Woolverine94 / biniou

a self-hosted webui for 30+ generative ai
GNU General Public License v3.0
464 stars 52 forks source link

Nllb translation is broken (due to use of a formerly-deprecated symbol that has been deleted) #31

Closed trolley813 closed 2 months ago

trolley813 commented 2 months ago

The lang_code_to_id in transformers library was deprecated sometime ago, so attempting to use the translator fails with

AttributeError: 'NllbTokenizerFast' object has no attribute 'lang_code_to_id'

As explained in huggingface/transformers#31348, the correct solution is to use convert_tokens_to_ids instead (I've tested and can confirm that it does indeed work).

Here's the patch:

--- a/ressources/nllb.py
+++ b/ressources/nllb.py
@@ -267,7 +267,7 @@ def text_nllb(

     translated_tokens = automodel_nllb.generate(
         **inputs_nllb,
-        forced_bos_token_id=tokenizer_nllb.lang_code_to_id[output_language_nllb],
+        forced_bos_token_id=tokenizer_nllb.convert_tokens_to_ids(output_language_nllb),
         max_new_tokens=max_tokens_nllb, 
     )
trolley813 commented 2 months ago

The comments above are probably spam sent from hacked accounts. Don't know if they can be blocked or at least complained about.

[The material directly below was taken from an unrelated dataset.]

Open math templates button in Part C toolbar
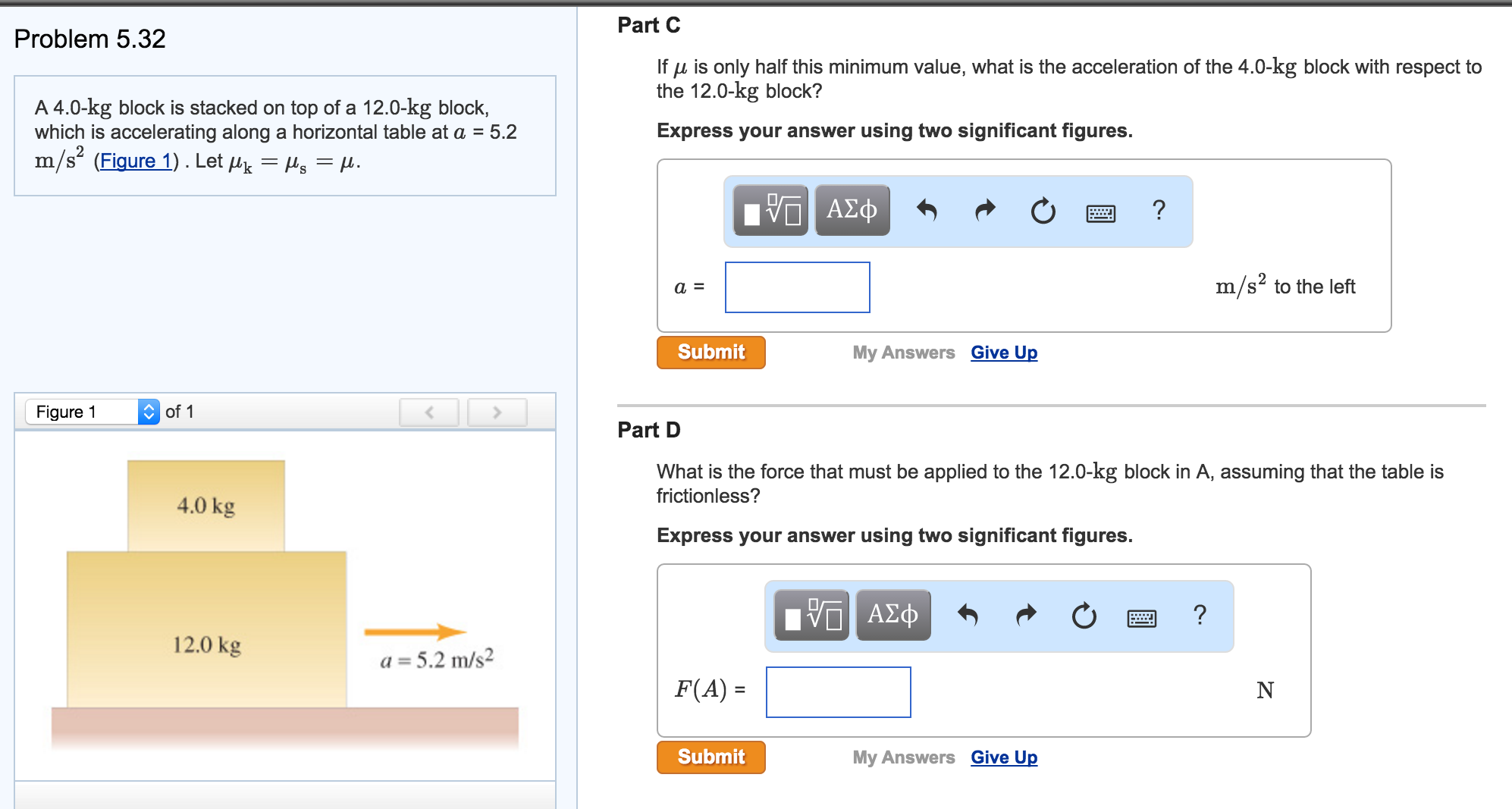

Woolverine94 commented 2 months ago

Hello @trolley813,

Double thanks to you, both for :

I will provide a commit for fixing the nllb module ASAP based on your advices.

Thanks again :+1:

Woolverine94 commented 2 months ago

Commit 9ecd647 fix this issue. Credits go to @trolley813, both for reporting the issue and fixing it.